## Supplied material

== Segment start ==

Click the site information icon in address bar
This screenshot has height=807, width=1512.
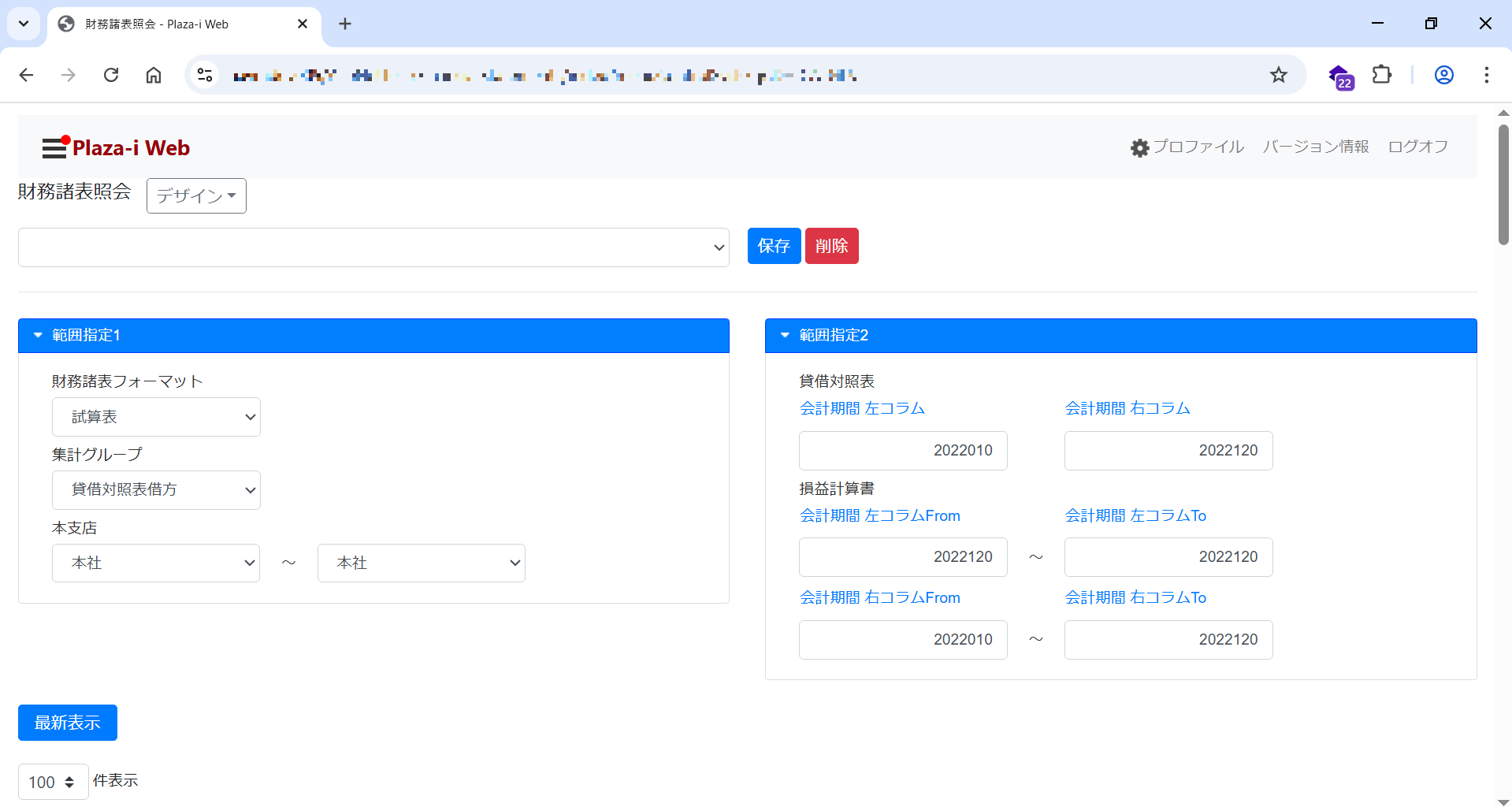pos(205,75)
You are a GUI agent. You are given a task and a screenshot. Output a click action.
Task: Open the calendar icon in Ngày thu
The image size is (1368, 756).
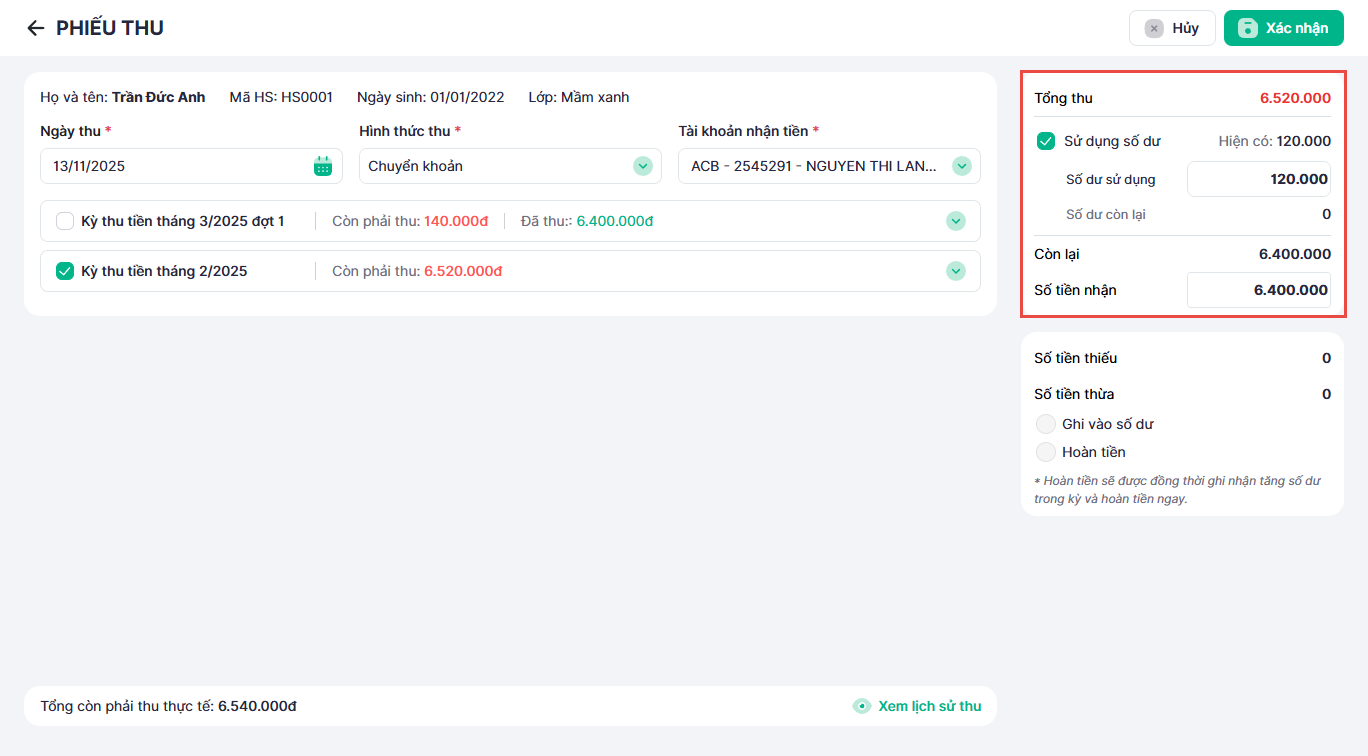coord(322,166)
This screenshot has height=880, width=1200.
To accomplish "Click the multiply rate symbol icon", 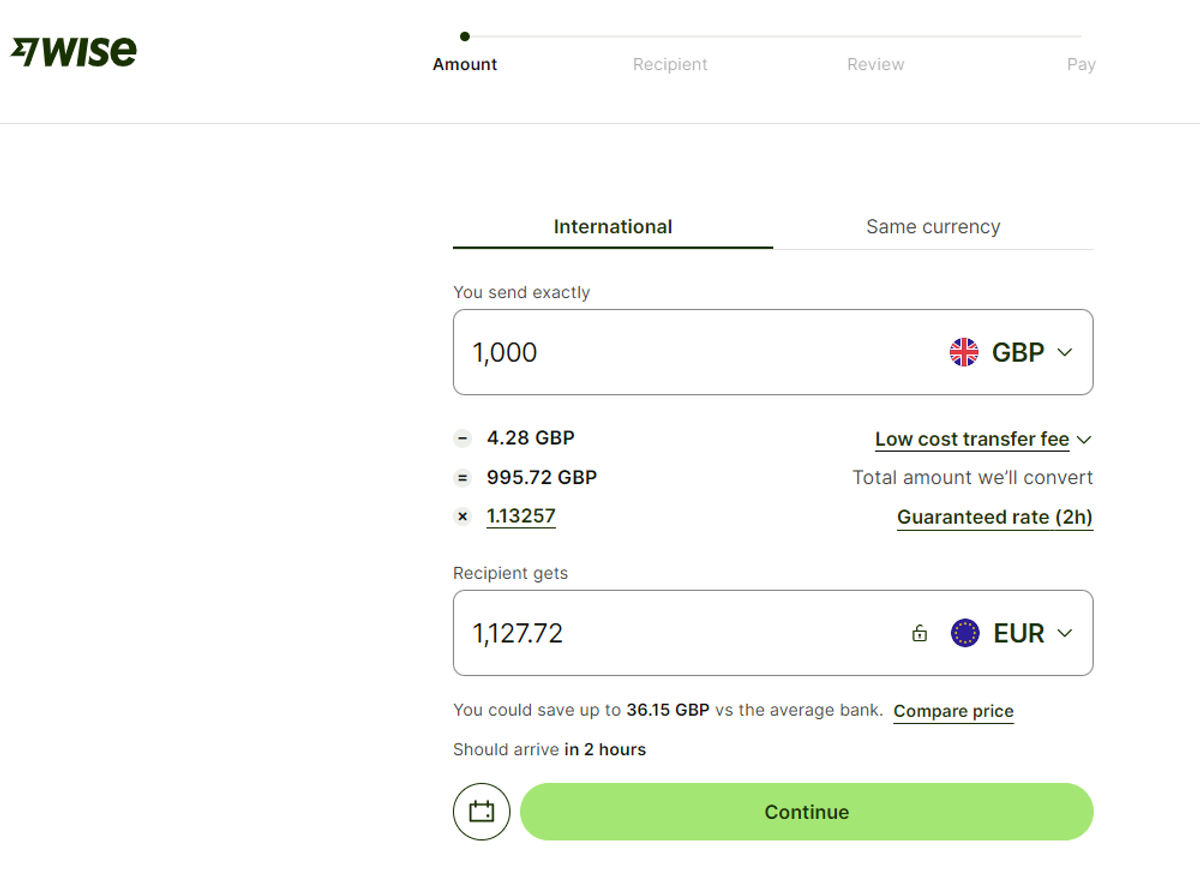I will (x=462, y=517).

== Segment end ==

## Work task
Reproduce the records above from their first line to the line bearing "This screenshot has height=880, width=1200.", both ends included, leaving every picture out.

## Answer space
Click the site information icon in address bar
This screenshot has height=807, width=1512.
pos(205,75)
You are a GUI agent. You are given a task and a screenshot. Output a click action.
Task: Open the calendar icon in Ngày thu
The image size is (1368, 756).
coord(322,166)
This screenshot has height=880, width=1200.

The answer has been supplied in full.